Ka-Tzetnik, The Code
The Holocaust remains the single most traumatic memory of the bloody and war-torn twentieth century. It is not so much the scale of it or the atrocities it involved. It is not even our shock and disgust that a so-called civilised nation could behave so barbarically. It is because the production line of death that the Nazis created is really no more than a nightmarish extension of the industrial society we live in: one in which human beings themselves become the product (“articles” in the Nazi parlance) to be used up and exploited with the greatest efficiency: bones turned to fertiliser, fat boiled down for soap, hair used to stuff mattresses.
The Polish writer Tadeusz Borowski talks about an “Auschwitz Universe“, a different version of reality. He believed those who experienced it became tainted by it; they became privy to a hideous ‘secret’ that meant they could no longer view the world as a stable and safe place to live in.
Borowski reminds us that many of the monuments to civilisation we most admire, like the Coliseum in Rome or the Pyramids, were built out of the blood and suffering of slave labour. If the Nazis had succeeded in creating their ‘Thousand Year Reich’, wouldn’t the prisoners who were worked to death in Auschwitz for IG Farben have been forgotten just as quickly?
As the passing of time distances us from these events, we are already seeing signs of that ‘forgetting’ taking place and we can be grateful for the film records, both fictional and factual, that counteract that memory-loss. It can be sobering when you next watch some 1940s Hollywood romantic comedy to think of what was going on in Europe at the same time.

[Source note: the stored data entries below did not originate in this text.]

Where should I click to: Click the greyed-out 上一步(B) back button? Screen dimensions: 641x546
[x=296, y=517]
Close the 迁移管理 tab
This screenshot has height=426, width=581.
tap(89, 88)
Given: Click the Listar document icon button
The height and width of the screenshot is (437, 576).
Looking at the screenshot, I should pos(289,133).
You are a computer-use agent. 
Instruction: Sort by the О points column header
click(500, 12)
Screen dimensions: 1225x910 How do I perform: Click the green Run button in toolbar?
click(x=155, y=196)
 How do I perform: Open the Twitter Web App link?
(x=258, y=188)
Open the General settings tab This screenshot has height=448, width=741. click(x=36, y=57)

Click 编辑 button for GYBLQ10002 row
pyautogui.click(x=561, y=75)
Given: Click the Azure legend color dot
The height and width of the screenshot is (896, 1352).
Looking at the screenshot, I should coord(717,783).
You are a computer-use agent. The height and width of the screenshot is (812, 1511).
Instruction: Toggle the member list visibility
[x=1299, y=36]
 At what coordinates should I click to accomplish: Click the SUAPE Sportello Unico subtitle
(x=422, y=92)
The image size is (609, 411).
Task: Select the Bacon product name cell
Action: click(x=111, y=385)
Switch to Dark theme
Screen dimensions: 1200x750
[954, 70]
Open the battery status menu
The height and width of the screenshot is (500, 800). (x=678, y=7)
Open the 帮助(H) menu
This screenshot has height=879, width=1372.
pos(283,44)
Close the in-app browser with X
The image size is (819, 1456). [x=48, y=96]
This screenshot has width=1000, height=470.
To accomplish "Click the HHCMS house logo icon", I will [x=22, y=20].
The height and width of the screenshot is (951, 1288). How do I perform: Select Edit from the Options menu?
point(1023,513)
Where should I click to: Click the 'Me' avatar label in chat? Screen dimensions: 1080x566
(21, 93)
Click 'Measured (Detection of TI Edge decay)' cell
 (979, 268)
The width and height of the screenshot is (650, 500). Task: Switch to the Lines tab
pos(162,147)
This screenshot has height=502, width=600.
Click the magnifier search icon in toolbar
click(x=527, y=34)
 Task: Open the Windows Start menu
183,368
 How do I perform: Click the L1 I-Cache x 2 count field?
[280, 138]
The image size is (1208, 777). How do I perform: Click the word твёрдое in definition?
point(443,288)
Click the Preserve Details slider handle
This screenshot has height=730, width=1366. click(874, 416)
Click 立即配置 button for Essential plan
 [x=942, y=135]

What is most heartbreaking about much of the footage that survives is the recognisability of these people cast as victims: the women dressed to imitate Hollywood fashion, the men who look like our own fathers and grandfathers. History has yet to provide a comforting distance
Hollywood and the Holocaust
Fictionalising the Holocaust
The bulk of literature about the Holocaust consists of either biographical or historical accounts based on the testimony of those who participated and its literary qualities have tended to be seen as less important than the raw impact of the testimony itself. But there have also been attempts by writers of talent, including non-participants, to communicate through writing that expresses a more subjective viewpoint.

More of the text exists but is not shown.